HOW TO COMPLETE THIS TASK
Locate and copy each line in the data that contains the word "Expand".

Dataset entries

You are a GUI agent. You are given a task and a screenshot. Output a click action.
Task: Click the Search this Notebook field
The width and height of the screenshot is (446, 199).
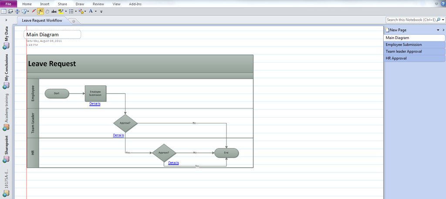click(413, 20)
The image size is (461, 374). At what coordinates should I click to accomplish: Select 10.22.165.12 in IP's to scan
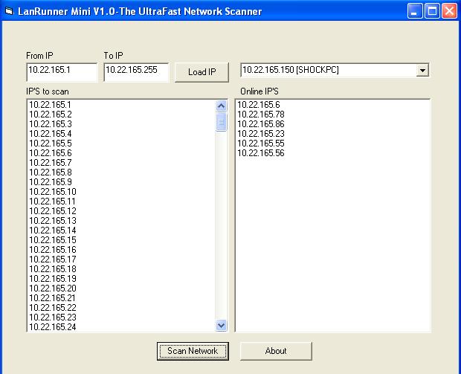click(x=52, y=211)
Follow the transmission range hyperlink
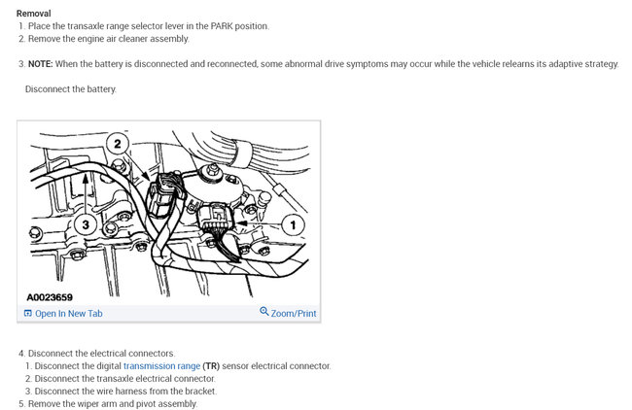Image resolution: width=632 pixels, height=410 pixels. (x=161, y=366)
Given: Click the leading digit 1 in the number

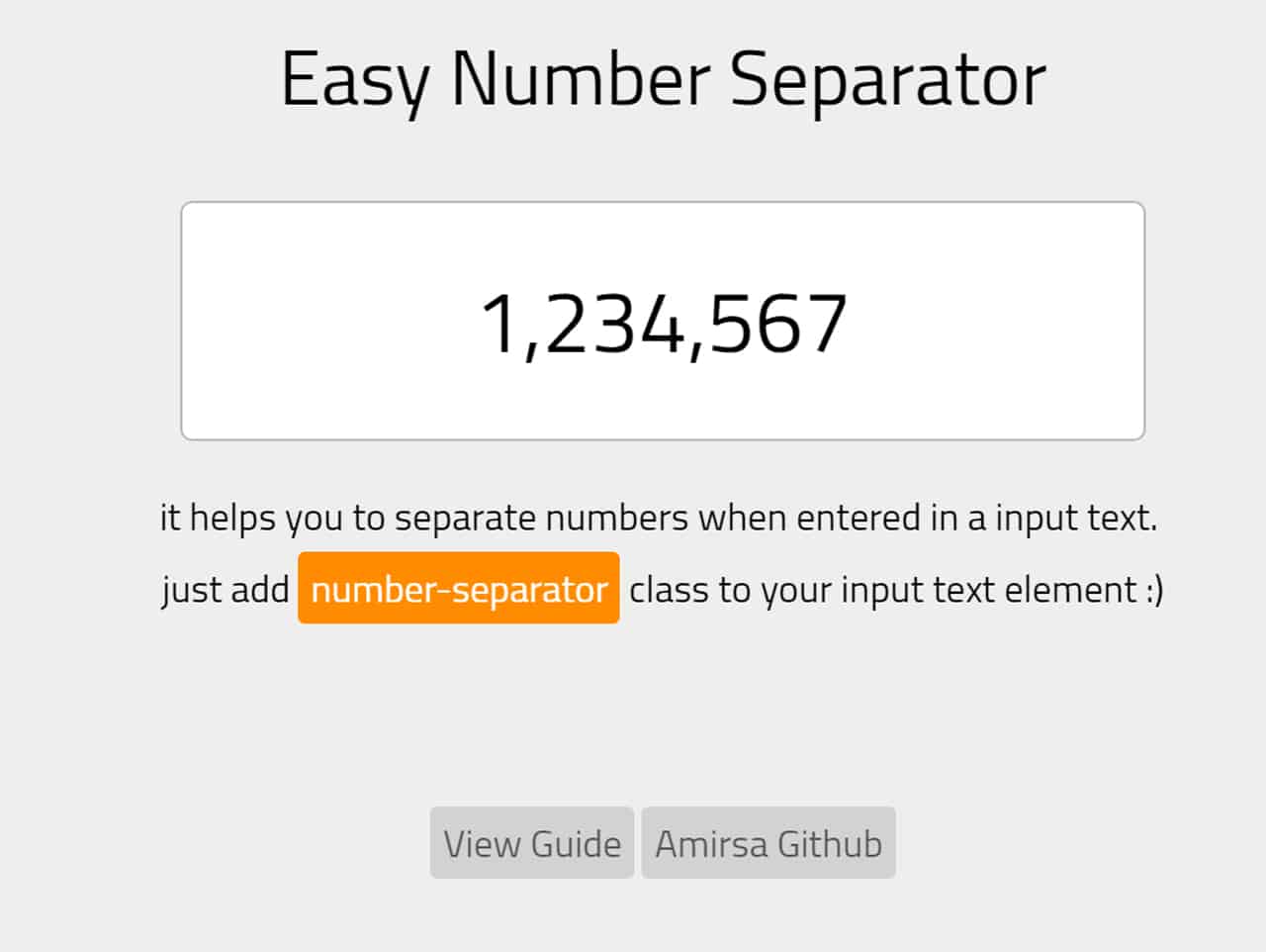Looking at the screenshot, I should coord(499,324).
...
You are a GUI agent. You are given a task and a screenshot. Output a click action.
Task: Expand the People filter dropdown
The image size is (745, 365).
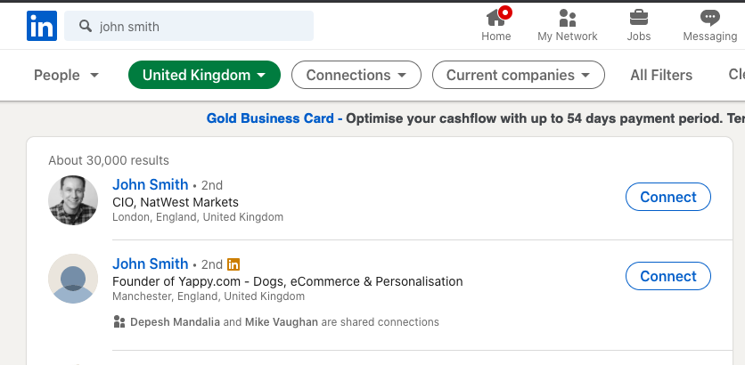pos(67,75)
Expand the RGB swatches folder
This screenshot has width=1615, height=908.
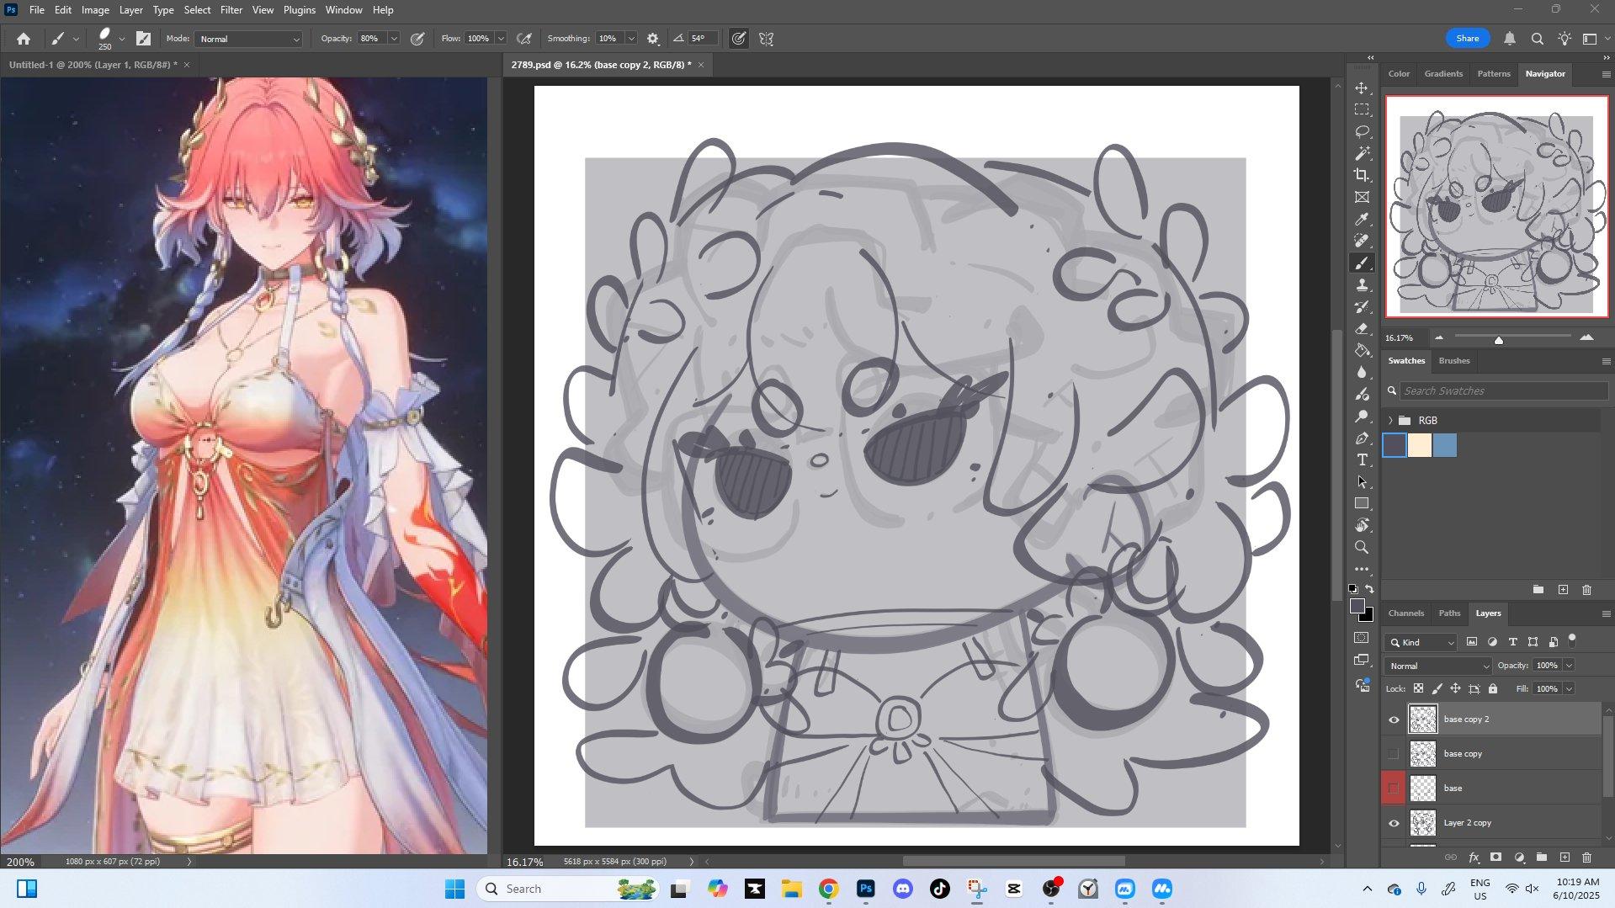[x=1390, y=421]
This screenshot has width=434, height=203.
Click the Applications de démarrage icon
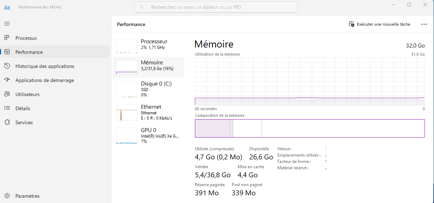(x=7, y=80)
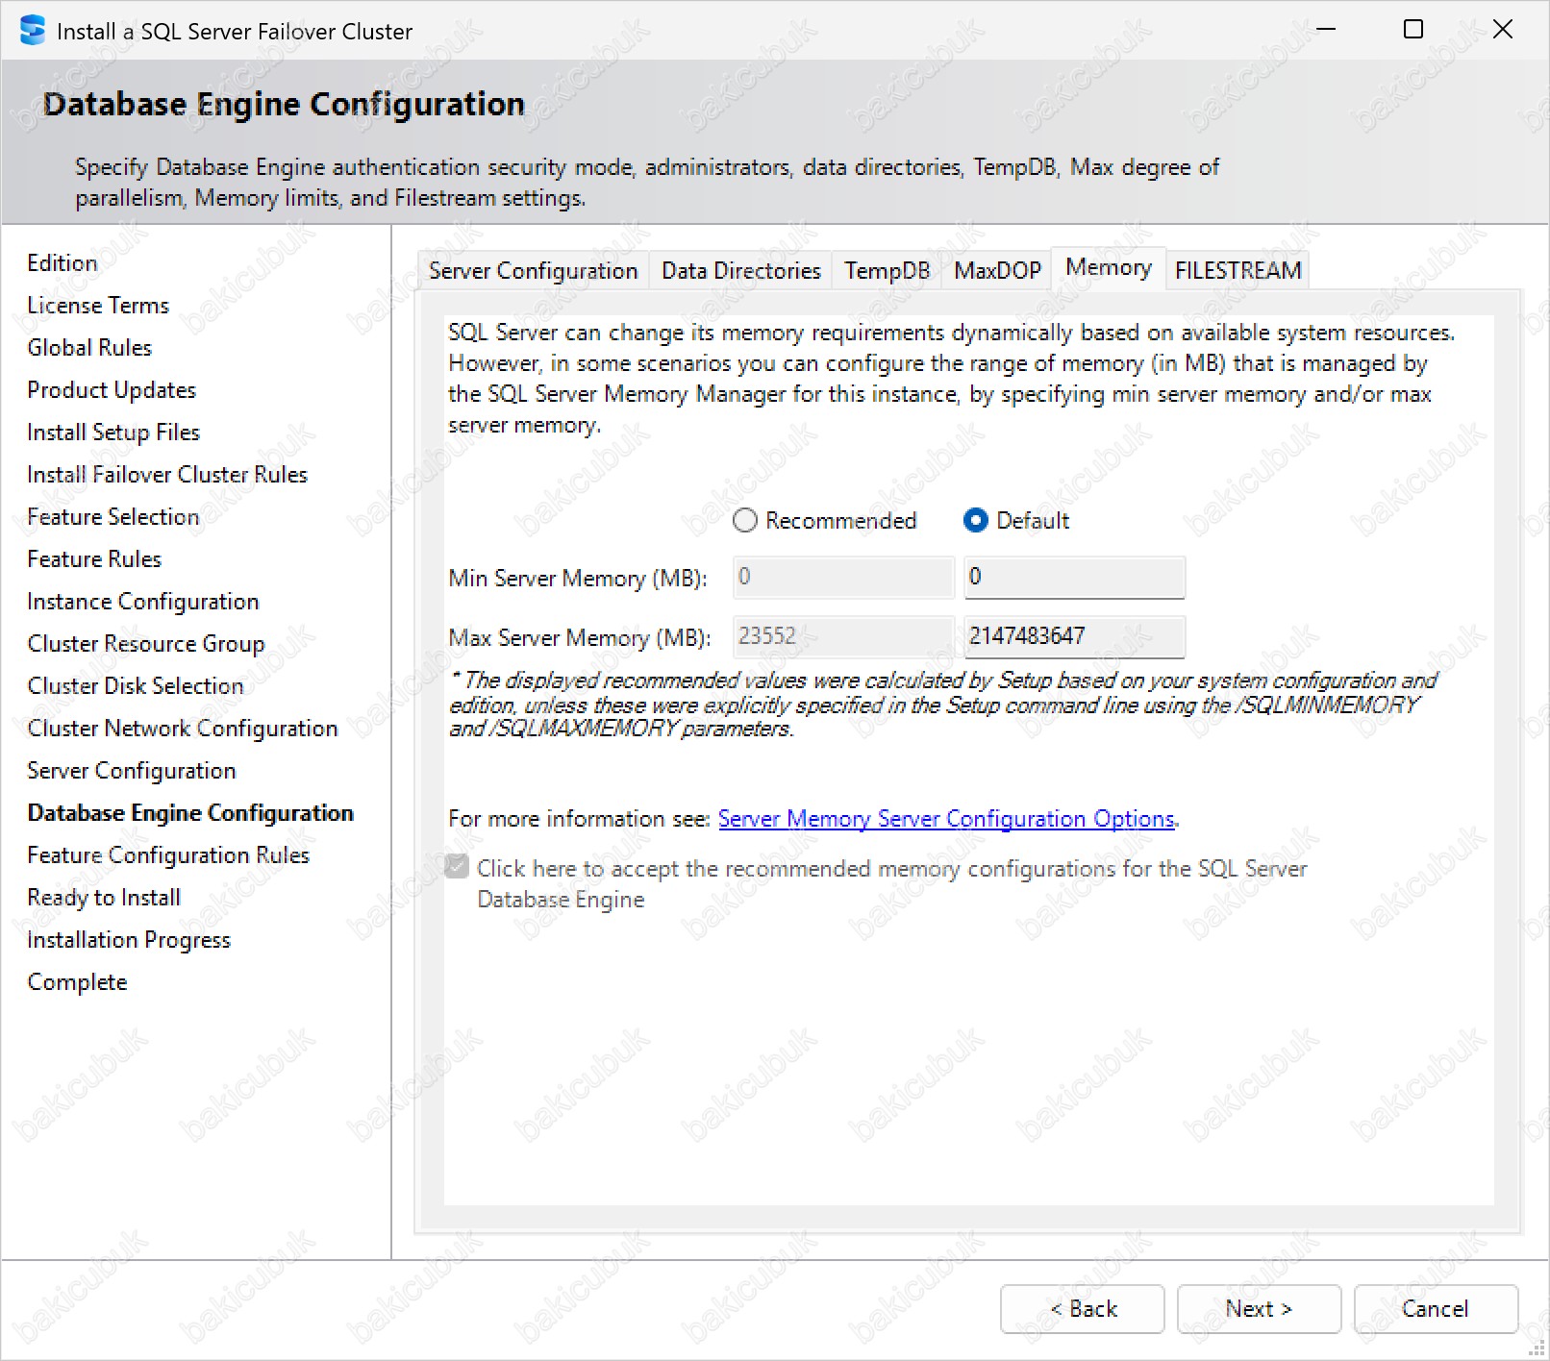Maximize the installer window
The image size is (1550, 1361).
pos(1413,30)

ANSWER TO THIS PROBLEM
Task: Expand the People filter dropdown
Expand the RGB swatches folder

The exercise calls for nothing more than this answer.